__Task instructions__. Copy out the listing verbatim, from the line with "Where should I click to: Switch" up to and including the line with "will click(716, 511).".

__Stored records__.
— Start —

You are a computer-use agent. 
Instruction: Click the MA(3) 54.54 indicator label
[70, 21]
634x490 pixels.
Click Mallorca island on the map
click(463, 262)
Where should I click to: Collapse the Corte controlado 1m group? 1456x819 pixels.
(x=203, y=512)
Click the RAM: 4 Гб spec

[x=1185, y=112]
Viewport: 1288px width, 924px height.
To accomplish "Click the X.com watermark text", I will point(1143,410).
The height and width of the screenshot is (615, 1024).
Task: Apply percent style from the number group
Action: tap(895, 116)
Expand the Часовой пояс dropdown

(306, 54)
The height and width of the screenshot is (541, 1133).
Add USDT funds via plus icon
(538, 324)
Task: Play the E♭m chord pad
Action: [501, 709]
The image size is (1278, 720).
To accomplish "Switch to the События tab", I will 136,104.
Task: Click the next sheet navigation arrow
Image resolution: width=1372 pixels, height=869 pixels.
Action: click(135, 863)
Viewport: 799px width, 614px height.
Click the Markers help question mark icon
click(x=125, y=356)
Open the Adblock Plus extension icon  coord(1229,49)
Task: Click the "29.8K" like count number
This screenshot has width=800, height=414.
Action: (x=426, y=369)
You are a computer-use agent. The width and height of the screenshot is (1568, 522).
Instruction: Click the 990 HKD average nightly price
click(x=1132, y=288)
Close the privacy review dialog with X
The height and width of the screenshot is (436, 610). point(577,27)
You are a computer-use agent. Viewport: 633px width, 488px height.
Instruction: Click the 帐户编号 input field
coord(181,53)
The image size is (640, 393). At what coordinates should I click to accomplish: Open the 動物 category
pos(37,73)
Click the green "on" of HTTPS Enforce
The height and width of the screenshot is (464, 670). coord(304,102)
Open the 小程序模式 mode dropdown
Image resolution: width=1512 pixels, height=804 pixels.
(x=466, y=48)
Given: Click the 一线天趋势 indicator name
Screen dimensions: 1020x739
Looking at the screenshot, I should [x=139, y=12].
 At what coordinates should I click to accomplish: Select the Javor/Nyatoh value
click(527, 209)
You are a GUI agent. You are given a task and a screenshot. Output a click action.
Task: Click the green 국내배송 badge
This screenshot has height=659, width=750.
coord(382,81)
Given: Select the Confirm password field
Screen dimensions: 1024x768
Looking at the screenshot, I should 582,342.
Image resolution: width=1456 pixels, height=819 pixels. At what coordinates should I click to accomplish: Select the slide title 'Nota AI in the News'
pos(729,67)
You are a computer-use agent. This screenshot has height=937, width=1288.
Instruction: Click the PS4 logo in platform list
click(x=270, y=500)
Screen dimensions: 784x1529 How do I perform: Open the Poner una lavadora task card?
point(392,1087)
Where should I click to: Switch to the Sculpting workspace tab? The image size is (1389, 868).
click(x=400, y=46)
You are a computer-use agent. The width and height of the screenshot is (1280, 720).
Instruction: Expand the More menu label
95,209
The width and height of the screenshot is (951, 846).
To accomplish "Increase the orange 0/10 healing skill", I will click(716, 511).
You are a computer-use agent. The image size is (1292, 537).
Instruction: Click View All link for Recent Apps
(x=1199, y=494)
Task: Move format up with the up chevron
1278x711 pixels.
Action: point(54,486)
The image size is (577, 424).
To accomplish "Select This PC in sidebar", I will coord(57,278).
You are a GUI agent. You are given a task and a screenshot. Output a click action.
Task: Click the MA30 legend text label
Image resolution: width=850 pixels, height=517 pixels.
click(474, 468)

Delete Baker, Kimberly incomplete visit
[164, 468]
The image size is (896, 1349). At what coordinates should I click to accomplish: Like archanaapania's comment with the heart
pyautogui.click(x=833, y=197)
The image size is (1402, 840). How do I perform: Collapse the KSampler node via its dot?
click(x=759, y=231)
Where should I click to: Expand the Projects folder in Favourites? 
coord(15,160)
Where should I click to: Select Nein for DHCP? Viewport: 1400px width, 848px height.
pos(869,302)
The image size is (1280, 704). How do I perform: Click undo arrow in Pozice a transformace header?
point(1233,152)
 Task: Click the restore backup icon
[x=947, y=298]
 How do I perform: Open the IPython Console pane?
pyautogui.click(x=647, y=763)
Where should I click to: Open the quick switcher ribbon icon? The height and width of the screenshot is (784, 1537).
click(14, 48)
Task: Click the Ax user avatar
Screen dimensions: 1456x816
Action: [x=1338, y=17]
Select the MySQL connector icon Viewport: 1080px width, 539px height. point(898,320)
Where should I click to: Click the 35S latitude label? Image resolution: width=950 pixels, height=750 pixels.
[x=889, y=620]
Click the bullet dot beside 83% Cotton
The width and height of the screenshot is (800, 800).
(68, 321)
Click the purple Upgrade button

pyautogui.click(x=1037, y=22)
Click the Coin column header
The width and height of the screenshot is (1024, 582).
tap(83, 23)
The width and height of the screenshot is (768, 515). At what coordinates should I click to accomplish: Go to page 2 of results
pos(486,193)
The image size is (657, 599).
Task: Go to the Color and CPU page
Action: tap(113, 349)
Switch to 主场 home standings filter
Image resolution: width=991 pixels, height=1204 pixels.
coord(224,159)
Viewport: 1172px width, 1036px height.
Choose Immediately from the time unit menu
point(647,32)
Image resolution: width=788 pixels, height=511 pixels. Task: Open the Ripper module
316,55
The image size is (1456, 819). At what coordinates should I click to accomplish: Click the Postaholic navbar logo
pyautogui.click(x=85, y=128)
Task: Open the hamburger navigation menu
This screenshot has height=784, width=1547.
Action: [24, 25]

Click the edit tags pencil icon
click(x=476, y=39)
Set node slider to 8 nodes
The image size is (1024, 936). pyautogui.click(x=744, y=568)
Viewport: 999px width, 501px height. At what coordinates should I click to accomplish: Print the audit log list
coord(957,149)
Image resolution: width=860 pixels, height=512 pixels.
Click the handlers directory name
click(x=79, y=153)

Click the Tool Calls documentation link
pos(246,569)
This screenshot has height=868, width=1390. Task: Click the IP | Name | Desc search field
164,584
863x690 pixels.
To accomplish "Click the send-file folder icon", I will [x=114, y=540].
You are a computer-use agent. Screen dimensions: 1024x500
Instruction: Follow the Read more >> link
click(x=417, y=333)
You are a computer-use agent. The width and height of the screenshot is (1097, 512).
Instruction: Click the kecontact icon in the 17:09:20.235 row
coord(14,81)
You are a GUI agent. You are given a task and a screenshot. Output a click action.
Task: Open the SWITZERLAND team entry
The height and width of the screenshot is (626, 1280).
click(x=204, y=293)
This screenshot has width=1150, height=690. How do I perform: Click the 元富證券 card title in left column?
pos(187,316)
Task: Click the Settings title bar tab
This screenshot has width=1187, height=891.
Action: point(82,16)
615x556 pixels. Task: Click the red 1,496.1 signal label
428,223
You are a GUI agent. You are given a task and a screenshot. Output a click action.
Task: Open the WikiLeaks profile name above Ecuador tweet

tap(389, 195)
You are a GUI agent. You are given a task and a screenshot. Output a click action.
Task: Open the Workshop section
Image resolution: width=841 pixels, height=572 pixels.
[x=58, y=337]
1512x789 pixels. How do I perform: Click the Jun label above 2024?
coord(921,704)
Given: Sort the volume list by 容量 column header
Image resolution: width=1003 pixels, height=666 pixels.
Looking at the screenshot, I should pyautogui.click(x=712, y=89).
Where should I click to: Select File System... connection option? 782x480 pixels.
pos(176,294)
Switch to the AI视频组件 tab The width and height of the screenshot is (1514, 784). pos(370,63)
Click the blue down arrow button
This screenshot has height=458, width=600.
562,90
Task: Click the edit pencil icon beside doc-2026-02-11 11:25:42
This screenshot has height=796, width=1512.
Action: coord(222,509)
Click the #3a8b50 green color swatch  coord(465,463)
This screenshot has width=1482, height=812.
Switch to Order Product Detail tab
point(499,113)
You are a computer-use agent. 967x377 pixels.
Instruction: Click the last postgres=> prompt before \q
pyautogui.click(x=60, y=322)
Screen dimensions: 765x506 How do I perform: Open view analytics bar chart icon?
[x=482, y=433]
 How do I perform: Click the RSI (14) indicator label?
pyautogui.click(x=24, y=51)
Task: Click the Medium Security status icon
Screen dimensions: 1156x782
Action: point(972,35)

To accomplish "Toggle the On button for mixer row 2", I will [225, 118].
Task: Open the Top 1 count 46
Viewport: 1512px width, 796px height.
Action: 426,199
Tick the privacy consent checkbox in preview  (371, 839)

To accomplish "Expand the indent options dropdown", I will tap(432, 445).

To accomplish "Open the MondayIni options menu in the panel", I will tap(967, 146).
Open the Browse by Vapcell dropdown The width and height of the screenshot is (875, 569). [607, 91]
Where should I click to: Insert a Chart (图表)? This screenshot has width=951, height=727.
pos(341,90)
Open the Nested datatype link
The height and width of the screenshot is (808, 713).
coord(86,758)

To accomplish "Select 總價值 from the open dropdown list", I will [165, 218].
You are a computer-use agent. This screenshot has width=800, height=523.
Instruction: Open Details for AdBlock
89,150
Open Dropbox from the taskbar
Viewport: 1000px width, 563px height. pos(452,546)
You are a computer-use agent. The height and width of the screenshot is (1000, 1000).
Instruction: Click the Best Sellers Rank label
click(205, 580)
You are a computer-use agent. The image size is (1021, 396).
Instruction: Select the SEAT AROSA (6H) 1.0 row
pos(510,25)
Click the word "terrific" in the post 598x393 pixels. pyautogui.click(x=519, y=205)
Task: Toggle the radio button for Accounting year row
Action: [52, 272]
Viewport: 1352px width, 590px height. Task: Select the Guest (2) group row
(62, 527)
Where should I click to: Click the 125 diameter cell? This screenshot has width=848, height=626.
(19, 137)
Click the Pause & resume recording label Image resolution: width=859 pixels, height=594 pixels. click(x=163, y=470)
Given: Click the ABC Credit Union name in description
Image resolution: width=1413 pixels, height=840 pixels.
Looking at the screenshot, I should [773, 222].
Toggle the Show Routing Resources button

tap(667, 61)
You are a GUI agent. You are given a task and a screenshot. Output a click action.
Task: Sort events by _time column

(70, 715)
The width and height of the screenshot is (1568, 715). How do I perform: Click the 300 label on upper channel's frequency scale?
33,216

— End —

__Correct answer__.
Where should I click to: Switch to the Sculpting workspace tab? The image size is (1389, 868).
click(x=400, y=46)
You are a computer-use agent. The width and height of the screenshot is (1280, 720).
Instruction: Expand the More menu label
95,209
The width and height of the screenshot is (951, 846).
To accomplish "Increase the orange 0/10 healing skill", I will click(716, 511).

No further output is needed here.